Your objective:
Extract each line of the rows below that contains the string "click", with matching that is case-sensitive.

Input for this task:
====
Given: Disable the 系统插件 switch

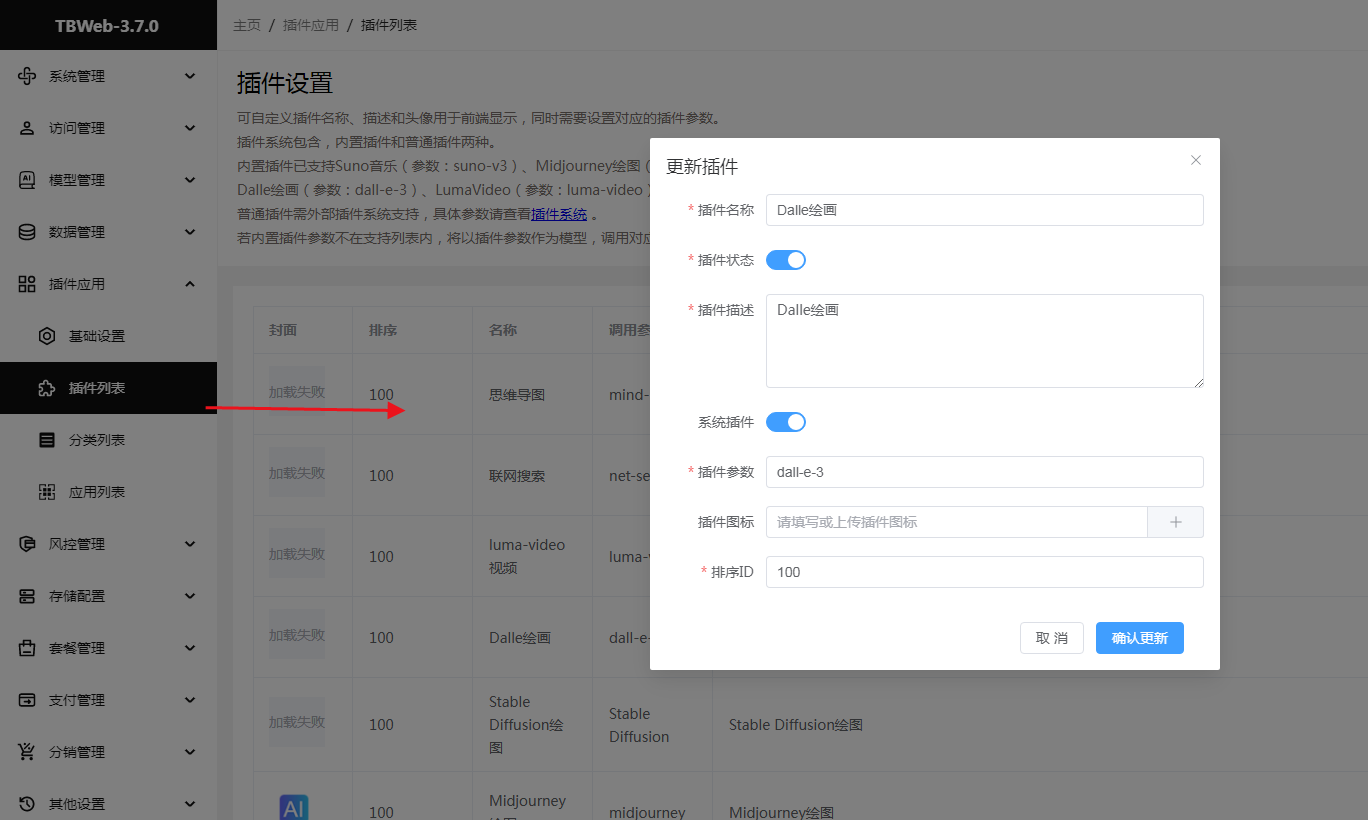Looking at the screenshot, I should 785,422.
====
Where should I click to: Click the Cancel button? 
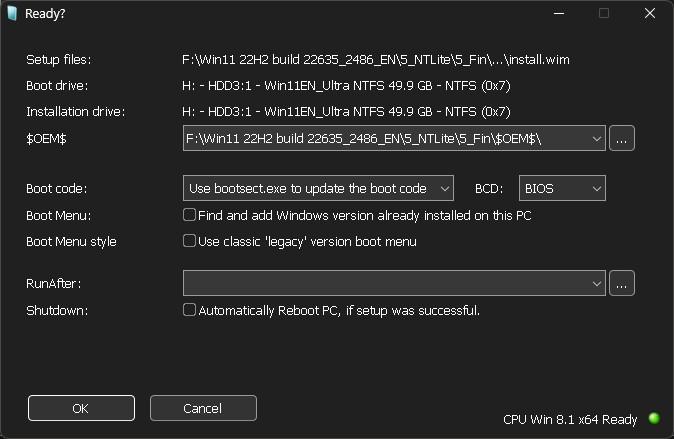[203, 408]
====
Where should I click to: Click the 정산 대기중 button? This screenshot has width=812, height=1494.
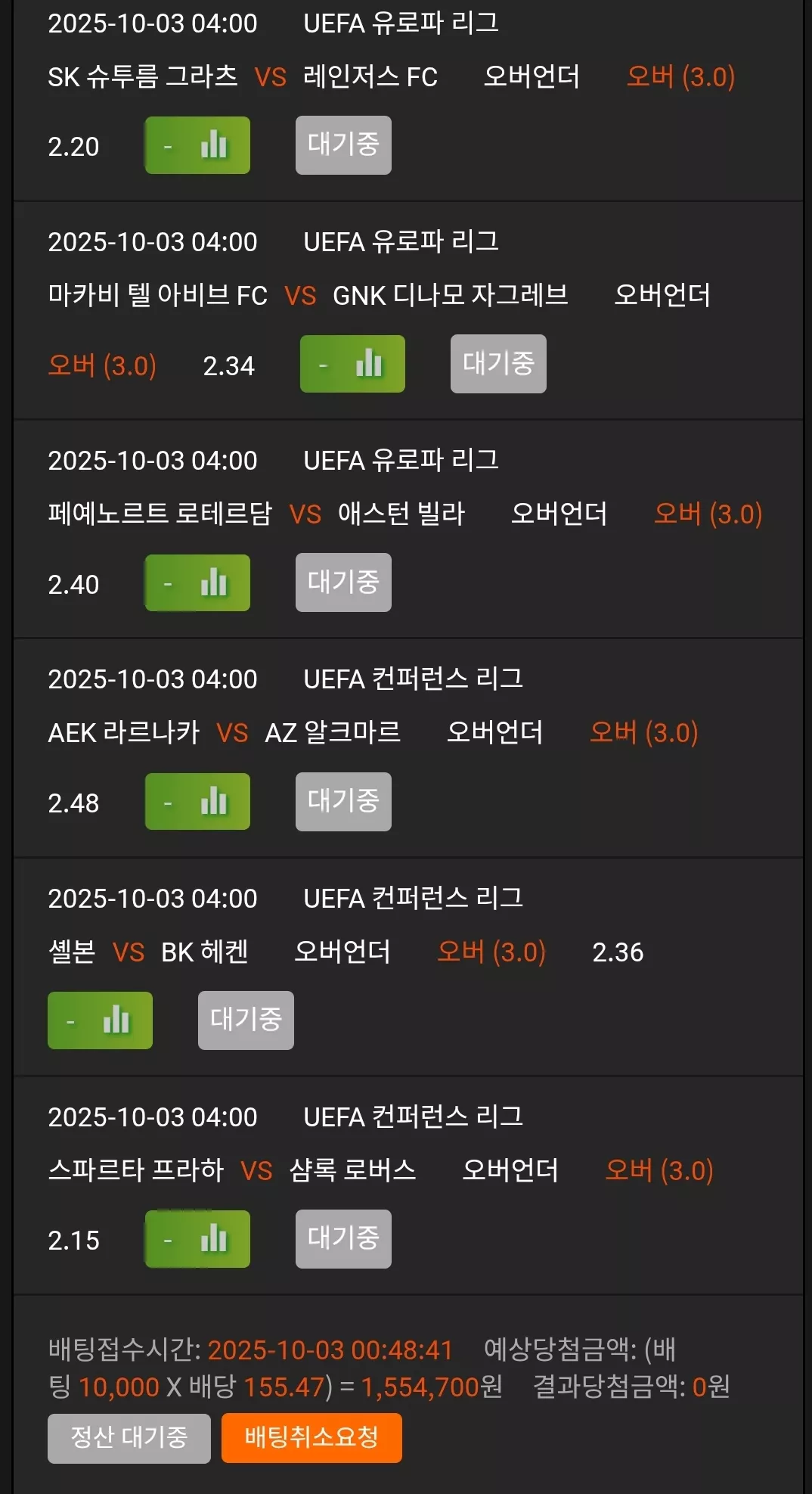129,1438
====
Problem solution:
Where should I click to: Click the Cancel button? 
Where should I click to: Click the 정산 대기중 button? This screenshot has width=812, height=1494.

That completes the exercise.